Sind bei der Sitzung selbst alle (regulären) Mitglieder des Betriebsrats vollständig vertreten, so kann gegebenenfalls die Tagesordnung bei Einstimmigkeit noch wirksam geändert werden. Hiervon ist aber grundsätzlich mit Zurückhaltung Gebrauch zu machen.

Merke: lieber zu viel und zu konkret in die Tagesordnung schreiben, als zu wenig!

Die Leitung der Sitzung:

Die Betriebsratssitzung leitet der Vorsitzende oder bei dessen Verhinderung sein Stellvertreter. Ist nämlich keiner von beiden anwesend, findet keine ordnungsgemäße Sitzungsleitung statt mit der Folge der Unwirksamkeit der in der Sitzung gefassten Beschlüsse. In dem Fall kann sich das Gremium aber auch eine Sitzungsleitung wählen. Dann ist zwar weder der Betriebsratsvorsitzende noch dessen Stellvertretung vor Ort. Die Sitzung wird aber dennoch ordnungsgemäß geleitet.

Die Sitzung selber ist anzuberaumen, wenn entweder

  • eine turnusmäßige Sitzung stattfinden soll (Regelfall)
  • ein bestimmtes konkretes Thema eine Sitzung erforderlich macht. Das kann beispielsweise eine anstehende Anhörung wegen der geplanten Kündigung eines Arbeitnehmers sein. Denkbar ist auch das Ersuchen des Arbeitgebers zur Zustimmung in einer personellen Einzelmaßnahme. Wenn also Fristen abzulaufen drohen, sollte eine außerordentliche Betriebsratssitzung einberufen werden.
  • ein Viertel der Betriebsratsmitglieder das verlangt
  • der Arbeitgeber das verlangt. Dem muss der Betriebsrat aber nicht nachkommen.

Wer alles an der Sitzung teilnehmen kann:

An der Sitzung nehmen die Betriebsratsmitglieder teil. Auf Antrag eines Viertels der Betriebsratsmitglieder nimmt ein Vertreter der im Betrieb vertretenen Gewerkschaft teil. Dieser ist dann beratend tätig. Bei der Beschlussfassung selber ist der Vertreter der Gewerkschaft nicht beteiligt.

Der Betriebsratsanwalt kann ebenfalls teilnehmen, wenn das erforderlich erscheint. Dies sollte jedoch vorher mit Arbeitgeber abgeklärt werden, damit die Kostentragung durch den Arbeitgeber sichergestellt ist.

__Aufgabenstellung__
Geben Sie für jede Aussage an, ob sie dem angezeigten Textauszug entspricht (Ja oder Nein), und belegen Sie dies mit den ausschlaggebenden Worten als wörtlichem Zitat.
1. Der Vertreter der Gewerkschaft wirkt bei der Beschlussfassung mit.
2. Verlangt der Arbeitgeber eine Sitzung, ist der Betriebsrat nicht verpflichtet, dem nachzukommen.
3. Sind weder der Vorsitzende noch sein Stellvertreter anwesend, kann das Gremium eine Sitzungsleitung wählen.
Die Daten stehen in keinem Zusammenhang mit dem angezeigten Textauszug.

__Datenauszüge__
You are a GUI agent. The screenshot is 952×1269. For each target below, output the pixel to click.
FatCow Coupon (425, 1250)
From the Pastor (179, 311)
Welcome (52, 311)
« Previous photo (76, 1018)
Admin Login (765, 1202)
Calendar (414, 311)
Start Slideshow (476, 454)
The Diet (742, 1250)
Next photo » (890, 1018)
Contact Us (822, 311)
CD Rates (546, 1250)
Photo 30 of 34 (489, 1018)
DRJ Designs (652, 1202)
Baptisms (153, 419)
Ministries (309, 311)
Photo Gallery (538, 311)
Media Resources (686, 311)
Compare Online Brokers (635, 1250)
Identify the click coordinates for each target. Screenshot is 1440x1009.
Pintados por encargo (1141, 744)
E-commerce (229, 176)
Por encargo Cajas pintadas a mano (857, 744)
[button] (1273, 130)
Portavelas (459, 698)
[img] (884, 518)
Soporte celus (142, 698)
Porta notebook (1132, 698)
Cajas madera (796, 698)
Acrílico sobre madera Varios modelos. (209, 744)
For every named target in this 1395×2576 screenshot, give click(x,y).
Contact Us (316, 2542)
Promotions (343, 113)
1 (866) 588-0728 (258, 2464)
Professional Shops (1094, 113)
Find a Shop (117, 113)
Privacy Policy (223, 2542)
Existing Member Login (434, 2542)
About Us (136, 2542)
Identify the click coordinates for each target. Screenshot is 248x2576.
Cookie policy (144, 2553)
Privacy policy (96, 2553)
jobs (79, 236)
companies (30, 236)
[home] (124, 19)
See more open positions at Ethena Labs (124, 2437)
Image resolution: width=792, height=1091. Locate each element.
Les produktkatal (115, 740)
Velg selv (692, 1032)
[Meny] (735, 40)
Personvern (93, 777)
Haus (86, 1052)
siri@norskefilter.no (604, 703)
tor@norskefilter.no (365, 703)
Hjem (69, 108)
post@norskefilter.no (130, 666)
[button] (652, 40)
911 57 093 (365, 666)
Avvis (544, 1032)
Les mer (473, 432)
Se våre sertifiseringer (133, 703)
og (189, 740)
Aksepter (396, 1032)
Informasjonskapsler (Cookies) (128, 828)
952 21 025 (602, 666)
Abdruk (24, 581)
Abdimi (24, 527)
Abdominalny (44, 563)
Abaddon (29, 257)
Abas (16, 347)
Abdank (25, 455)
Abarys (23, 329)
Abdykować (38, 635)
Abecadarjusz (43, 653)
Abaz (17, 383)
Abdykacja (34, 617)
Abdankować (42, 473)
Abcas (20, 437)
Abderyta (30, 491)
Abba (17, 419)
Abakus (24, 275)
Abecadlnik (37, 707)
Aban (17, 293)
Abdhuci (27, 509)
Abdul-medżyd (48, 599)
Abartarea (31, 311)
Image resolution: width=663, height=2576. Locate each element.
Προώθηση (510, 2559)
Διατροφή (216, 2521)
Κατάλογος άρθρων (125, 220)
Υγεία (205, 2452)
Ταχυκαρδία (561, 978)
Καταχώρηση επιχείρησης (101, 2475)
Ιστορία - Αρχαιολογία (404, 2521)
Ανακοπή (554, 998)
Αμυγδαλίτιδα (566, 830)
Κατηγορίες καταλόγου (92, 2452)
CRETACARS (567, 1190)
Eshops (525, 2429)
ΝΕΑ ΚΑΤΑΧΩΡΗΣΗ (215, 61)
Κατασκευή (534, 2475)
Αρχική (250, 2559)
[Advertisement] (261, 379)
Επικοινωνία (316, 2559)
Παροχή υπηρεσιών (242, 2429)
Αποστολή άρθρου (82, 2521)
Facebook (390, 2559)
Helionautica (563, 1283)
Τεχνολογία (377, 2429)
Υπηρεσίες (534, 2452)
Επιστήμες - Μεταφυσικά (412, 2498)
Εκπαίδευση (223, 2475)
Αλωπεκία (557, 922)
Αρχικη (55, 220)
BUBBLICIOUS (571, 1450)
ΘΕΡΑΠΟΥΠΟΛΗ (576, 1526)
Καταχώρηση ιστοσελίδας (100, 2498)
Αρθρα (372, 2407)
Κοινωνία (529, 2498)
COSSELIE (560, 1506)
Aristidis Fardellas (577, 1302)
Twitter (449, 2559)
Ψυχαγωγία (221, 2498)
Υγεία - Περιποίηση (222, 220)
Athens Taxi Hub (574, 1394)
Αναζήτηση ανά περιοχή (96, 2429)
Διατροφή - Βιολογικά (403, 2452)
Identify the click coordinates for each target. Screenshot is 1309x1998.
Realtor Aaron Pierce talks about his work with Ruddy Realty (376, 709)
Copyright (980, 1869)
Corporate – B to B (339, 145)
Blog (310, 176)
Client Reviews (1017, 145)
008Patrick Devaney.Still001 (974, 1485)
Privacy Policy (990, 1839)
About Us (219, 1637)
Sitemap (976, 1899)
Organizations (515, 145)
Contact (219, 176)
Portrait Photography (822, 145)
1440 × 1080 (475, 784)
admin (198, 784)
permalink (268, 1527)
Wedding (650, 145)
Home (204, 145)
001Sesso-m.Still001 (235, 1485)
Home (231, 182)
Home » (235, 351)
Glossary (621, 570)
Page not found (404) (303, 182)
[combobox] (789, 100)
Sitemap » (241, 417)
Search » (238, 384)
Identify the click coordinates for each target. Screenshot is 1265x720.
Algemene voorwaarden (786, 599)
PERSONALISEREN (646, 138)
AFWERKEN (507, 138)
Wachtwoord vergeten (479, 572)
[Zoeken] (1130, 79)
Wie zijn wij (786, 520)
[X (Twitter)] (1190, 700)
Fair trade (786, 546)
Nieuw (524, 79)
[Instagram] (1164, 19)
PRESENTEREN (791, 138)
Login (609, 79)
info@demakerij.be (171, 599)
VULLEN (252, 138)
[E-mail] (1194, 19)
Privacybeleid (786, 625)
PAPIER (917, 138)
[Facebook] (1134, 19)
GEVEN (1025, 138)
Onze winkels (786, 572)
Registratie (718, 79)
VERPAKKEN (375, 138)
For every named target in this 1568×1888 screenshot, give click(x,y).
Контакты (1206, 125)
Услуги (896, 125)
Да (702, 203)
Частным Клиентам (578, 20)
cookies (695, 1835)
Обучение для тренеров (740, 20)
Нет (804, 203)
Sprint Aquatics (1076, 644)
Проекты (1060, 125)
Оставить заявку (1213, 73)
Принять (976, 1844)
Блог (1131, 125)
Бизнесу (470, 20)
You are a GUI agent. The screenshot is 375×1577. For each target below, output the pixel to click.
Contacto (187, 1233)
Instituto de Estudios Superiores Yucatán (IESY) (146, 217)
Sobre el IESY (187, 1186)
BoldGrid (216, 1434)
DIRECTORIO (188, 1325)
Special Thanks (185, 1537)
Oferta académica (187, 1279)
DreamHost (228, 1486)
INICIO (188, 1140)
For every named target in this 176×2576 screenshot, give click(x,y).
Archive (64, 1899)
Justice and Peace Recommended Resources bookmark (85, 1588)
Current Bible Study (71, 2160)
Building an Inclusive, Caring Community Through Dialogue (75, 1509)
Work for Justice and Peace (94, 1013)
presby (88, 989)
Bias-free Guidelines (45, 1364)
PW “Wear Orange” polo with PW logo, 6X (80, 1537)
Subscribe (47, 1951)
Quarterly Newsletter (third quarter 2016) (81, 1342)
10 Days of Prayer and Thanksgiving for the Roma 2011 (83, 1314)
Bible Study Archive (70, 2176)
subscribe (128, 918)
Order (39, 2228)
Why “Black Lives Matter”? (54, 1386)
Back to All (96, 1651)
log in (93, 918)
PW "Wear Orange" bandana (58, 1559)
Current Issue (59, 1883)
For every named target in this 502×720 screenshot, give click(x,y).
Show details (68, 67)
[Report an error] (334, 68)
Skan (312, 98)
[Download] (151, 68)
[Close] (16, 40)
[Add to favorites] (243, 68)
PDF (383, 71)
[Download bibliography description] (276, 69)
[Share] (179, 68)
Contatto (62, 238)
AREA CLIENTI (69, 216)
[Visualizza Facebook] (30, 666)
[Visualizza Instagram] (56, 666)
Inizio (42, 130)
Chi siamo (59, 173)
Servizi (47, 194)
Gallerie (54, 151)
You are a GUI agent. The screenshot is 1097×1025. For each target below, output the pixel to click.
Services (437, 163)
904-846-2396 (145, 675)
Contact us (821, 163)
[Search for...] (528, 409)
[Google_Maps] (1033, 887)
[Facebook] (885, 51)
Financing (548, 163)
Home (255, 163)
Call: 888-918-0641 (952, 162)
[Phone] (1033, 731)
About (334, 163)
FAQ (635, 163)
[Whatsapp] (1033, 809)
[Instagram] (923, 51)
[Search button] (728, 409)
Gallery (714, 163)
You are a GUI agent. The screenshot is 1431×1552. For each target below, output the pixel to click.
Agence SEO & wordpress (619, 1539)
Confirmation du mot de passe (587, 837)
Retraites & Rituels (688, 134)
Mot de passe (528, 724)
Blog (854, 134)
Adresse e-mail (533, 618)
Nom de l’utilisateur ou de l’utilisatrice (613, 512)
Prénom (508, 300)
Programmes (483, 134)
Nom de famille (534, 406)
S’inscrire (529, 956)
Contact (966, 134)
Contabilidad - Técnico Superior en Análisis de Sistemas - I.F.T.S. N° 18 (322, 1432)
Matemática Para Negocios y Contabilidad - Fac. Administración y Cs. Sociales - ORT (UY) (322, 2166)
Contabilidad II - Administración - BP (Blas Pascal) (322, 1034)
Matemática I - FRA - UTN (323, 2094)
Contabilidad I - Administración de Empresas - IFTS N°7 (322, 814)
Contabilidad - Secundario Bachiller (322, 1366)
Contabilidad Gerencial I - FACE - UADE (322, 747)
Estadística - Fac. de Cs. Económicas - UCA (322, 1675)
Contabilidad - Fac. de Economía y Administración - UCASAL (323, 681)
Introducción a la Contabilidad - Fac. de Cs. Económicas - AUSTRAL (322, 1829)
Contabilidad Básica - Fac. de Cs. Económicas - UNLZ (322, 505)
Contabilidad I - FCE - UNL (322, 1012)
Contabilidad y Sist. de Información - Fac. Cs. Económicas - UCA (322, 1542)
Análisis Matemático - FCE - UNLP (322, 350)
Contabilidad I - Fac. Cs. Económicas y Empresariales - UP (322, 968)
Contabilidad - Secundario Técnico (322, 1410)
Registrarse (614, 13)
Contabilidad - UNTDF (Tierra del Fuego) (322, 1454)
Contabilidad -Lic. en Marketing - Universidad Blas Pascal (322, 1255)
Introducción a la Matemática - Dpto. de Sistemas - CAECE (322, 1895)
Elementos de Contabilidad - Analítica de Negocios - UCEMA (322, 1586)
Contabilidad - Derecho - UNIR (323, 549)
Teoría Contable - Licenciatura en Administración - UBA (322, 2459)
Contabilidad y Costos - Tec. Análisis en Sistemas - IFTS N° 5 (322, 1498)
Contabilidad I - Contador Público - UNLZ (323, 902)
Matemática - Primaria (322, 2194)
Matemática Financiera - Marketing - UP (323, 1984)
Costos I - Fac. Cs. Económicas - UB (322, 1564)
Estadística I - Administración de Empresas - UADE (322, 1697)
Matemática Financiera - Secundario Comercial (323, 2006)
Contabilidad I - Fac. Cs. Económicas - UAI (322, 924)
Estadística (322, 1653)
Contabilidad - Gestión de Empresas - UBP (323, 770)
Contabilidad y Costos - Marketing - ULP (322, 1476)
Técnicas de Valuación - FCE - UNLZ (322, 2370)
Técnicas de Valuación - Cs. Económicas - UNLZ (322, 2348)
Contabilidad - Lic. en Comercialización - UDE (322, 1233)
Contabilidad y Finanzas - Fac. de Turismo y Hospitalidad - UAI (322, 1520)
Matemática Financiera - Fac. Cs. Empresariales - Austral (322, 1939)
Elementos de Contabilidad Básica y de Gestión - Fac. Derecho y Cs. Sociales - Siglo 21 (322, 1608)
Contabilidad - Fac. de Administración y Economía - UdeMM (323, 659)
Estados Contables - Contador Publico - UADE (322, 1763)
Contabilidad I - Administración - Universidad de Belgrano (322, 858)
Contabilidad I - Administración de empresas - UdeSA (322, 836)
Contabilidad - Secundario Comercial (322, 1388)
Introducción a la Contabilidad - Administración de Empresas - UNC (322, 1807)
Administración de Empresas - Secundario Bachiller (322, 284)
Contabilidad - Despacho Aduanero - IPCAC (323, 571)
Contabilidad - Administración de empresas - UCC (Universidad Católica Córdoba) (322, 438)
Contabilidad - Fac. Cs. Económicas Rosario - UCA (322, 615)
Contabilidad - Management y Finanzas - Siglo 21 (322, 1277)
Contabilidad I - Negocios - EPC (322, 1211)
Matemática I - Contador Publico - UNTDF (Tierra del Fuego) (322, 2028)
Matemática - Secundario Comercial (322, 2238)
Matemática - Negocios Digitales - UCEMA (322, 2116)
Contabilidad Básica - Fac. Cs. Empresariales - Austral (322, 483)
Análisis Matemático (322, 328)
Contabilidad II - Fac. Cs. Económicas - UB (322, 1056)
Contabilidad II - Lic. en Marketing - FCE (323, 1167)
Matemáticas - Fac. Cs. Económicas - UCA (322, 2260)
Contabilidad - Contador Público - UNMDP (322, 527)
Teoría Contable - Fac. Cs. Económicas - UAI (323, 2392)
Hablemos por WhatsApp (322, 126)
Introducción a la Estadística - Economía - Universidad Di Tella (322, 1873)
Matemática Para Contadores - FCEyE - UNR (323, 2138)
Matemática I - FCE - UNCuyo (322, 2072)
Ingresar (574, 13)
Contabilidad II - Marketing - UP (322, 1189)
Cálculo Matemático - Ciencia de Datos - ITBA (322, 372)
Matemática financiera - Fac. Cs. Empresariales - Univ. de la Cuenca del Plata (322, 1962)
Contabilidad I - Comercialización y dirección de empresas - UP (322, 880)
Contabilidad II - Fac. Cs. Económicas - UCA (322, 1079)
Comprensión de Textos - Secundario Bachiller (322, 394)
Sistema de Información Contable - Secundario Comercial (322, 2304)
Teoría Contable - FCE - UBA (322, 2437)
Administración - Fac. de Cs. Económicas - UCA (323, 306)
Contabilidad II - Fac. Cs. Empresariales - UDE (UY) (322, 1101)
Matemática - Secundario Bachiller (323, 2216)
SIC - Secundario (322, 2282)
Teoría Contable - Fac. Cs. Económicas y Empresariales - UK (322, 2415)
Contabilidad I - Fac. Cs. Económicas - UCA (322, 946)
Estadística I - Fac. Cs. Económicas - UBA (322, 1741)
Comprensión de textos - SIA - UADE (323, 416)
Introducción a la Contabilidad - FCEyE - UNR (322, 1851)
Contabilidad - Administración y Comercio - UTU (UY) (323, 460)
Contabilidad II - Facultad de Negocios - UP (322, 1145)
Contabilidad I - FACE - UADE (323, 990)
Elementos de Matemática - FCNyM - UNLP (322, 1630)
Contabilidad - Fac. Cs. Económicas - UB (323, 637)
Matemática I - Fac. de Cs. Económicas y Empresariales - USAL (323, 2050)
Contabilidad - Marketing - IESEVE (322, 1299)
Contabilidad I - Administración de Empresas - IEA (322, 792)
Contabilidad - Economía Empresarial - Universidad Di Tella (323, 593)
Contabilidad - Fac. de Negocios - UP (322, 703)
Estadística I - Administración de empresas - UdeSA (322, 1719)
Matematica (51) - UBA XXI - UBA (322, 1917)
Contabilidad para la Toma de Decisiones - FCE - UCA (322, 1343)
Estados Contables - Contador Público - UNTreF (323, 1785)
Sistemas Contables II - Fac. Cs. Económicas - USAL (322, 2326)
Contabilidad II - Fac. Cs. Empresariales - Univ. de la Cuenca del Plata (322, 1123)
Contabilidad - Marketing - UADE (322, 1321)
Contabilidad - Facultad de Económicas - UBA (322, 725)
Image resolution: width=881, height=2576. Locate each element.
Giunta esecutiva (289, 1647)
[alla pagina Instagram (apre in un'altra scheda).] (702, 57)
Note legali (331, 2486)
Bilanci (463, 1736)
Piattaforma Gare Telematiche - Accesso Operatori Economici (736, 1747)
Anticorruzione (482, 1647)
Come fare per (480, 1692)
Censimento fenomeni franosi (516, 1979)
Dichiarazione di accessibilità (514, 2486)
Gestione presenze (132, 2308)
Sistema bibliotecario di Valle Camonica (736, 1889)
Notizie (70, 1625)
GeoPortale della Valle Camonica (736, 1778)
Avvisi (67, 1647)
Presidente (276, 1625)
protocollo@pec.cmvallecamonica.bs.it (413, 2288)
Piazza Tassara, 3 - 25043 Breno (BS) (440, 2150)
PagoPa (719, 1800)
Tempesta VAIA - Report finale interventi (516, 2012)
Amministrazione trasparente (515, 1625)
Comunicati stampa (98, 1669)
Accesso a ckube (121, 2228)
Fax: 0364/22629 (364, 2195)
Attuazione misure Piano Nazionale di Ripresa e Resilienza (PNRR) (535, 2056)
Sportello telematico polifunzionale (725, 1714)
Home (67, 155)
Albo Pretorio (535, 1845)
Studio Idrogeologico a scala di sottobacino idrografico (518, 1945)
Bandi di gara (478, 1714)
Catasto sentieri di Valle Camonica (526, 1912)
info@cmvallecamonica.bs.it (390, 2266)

__Ergebnis__
1. Nein: „Bei der Beschlussfassung selber ist der Vertreter der Gewerkschaft nicht beteiligt.“
2. Ja: „Dem muss der Betriebsrat aber nicht nachkommen.“
3. Ja: „In dem Fall kann sich das Gremium aber auch eine Sitzungsleitung wählen.“